# Material provided
● ● ● ●

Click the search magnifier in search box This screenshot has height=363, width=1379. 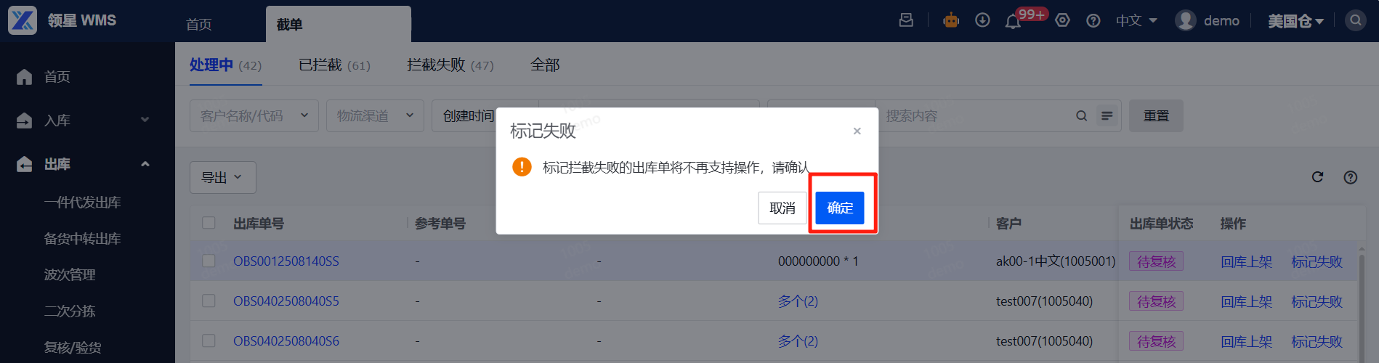(1082, 115)
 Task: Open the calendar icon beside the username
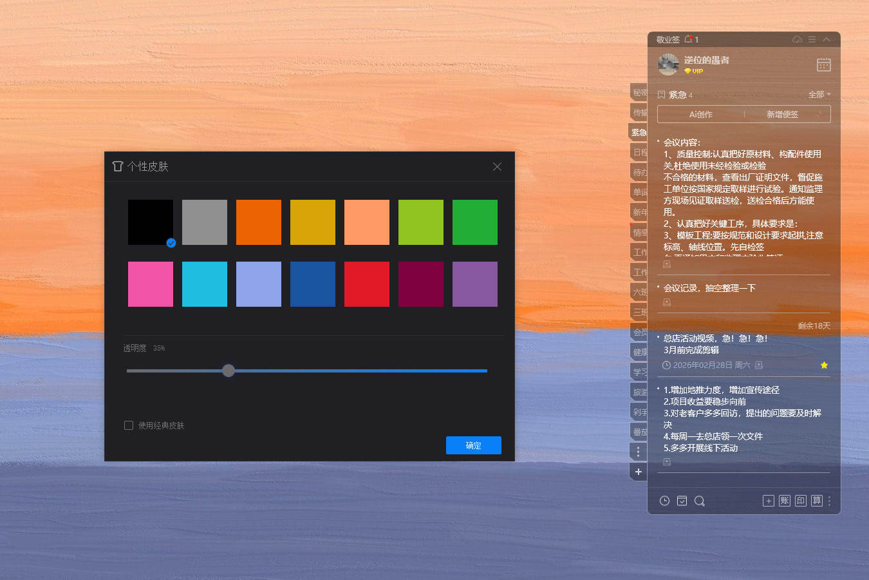click(x=823, y=64)
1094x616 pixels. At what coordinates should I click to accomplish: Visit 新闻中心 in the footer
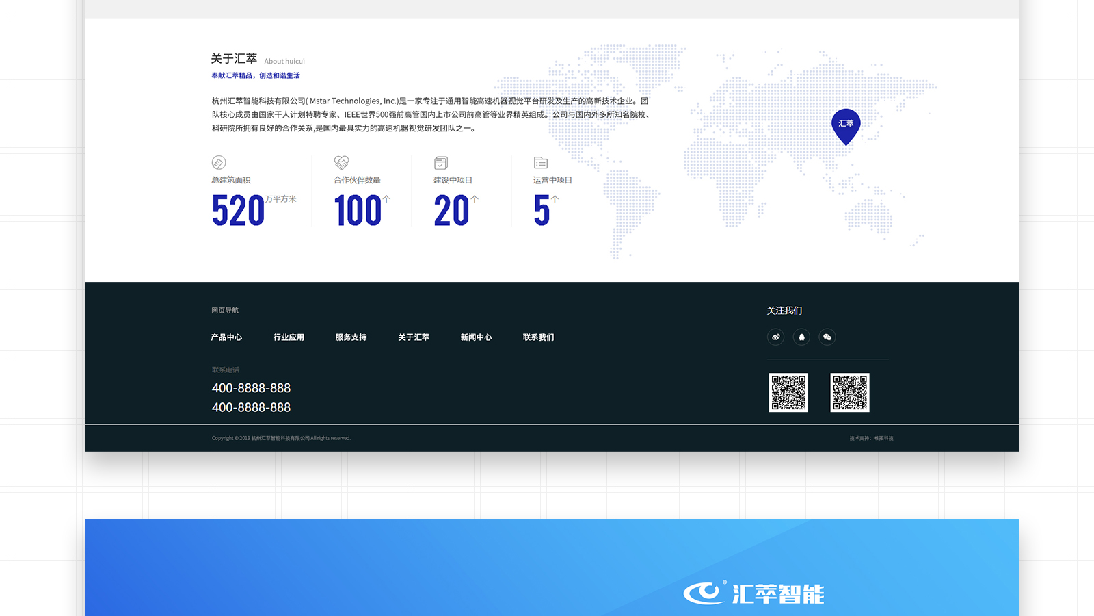pos(476,337)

● ● ● ●

# What you have to do
Repeat nothing but the lines from the one containing "1094x616 pixels. At" through the end of the entries, exactly, and skip the pictures.

# Expected answer
1094x616 pixels. At what coordinates should I click to accomplish: Visit 新闻中心 in the footer
pos(476,337)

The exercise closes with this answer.